Polearm infantry, with their braced and charge reflection VS mounted abilities, should never be charged face-on by cavalry. They are best pinned by swordsmen or spearmen, with cavalry performing flank or rear charges, where they cannot bring their polearms to bear.
- Shock cavalry wield lances, and cause tremendous impact damage. They are therefore best used when charging, and are the best type of cavalry to use against other cavalry. When their charge bonus has faded, they do not deal as much damage over time as melee cavalry, and should be pulled out and cycle-charged to maintain optimal damage output.
- Ranged cavalry carry bows, granting them the ranged damage of archers combined with the speed and manoeuvrability of cavalry. Due to their cavalry speed and mass, they can still cause impact damage when charging, though are less effective at this than shock or melee cavalry.
- Melee cavalry are armed with swords and shields, so are better able to weather arrow-fire, and deal greater damage over time when locked in melee than shock or ranged cavalry.
Ranged artillery pieces such as the trebuchet are powerful long-range weapons which hurl large projectiles great distances. They can damage and destroy city walls, bastion artillery, defensive towers and gates, and may be commanded to fire different ammo types.
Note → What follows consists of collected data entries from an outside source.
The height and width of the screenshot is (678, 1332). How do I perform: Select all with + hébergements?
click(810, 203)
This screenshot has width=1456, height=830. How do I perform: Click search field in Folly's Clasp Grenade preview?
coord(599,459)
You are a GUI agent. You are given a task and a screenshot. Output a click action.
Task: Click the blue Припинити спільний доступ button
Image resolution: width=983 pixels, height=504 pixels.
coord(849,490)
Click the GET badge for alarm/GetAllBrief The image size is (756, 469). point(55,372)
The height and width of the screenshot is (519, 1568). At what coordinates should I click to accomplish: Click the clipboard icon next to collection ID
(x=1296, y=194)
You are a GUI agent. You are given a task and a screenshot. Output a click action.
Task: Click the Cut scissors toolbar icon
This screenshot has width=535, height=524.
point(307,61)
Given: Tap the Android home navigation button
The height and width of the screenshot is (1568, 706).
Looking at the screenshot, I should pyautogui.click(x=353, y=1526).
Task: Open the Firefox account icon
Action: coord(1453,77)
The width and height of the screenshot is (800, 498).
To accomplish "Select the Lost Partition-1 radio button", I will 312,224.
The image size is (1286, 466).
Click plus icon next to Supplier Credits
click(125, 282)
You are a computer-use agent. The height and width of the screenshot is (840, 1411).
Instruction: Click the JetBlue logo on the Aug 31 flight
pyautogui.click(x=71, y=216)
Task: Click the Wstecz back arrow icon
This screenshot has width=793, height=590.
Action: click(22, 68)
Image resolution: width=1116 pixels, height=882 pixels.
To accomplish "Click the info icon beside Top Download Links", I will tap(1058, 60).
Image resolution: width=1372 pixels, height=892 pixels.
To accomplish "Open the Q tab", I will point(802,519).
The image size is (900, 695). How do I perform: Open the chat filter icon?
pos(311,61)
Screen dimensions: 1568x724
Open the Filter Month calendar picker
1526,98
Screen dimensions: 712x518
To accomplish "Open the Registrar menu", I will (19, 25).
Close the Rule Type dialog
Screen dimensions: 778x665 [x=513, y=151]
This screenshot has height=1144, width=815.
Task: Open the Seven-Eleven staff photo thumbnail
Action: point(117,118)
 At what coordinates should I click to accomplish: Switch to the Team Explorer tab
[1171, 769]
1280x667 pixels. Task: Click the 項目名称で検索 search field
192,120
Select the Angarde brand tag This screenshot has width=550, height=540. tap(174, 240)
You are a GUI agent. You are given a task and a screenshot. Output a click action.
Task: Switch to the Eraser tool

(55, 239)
Artillery is extremely vulnerable to melee attack however and should be protected by other units.
Many units and characters have innate abilities which grant specific skills and inform their tactical usage in battle. These abilities are noted in the description panel to the left of the screen when the unit is selected.
- Units with the impetuous trait may choose to charge at nearby enemy units without orders.
- Units with the unbreakable trait do not lose morale and cannot be routed.
- Units with the raider trait are destructive by nature. When stood idle in a siege battle or town and resource battle, they will hurl burning firebrands at nearby buildings.
- A spear or pike unit which stands still while facing an enemy charge will count as braced. Braced units will maintain a defensive line better when charged, with fewer individuals getting knocked back and displaced by the impact.
Charge reflection VS mounted
- When braced, spear and pike units gain the charge reflection VS mounted ability. This reflects a cavalry or mounted character’s impact damage back onto itself, provided they charge the braced unit in the front.
- A unit with the disciplined trait will not suffer a morale penalty if the character leading its retinue falls in battle. Disciplined troops will also recover morale more swiftly after routing.
- Units with the encourage trait enhance the morale of nearby friendly units.
Fire while moving
- The unit may fire projectiles while moving.
- The unit may fire projectiles in any direction.
- The unit may be initially deployed deeper into the battlefield, outside the usual green deployment zone, and into the white deployment zone which becomes visible when the guerrilla unit is selected.
Hide in forest
- Units with this trait who enter woodlands will disappear from enemy view until they exit the forest.
Immune to scare/terror
- Units with this trait will suffer no morale penalties from proximity to units with the scare or terror effects.
Immune to fatigue
- The unit will never suffer from the effects of fatigue.
- The unit may become uncontrollable and attack any nearby enemy unit.
Resistant to heat
- The unit takes longer to suffer from the fatigue effects caused by desert environments.
- Units with the scare trait will reduce the morale of nearby enemy units.
- Units with the Terror trait will significantly reduce the morale of nearby enemy units.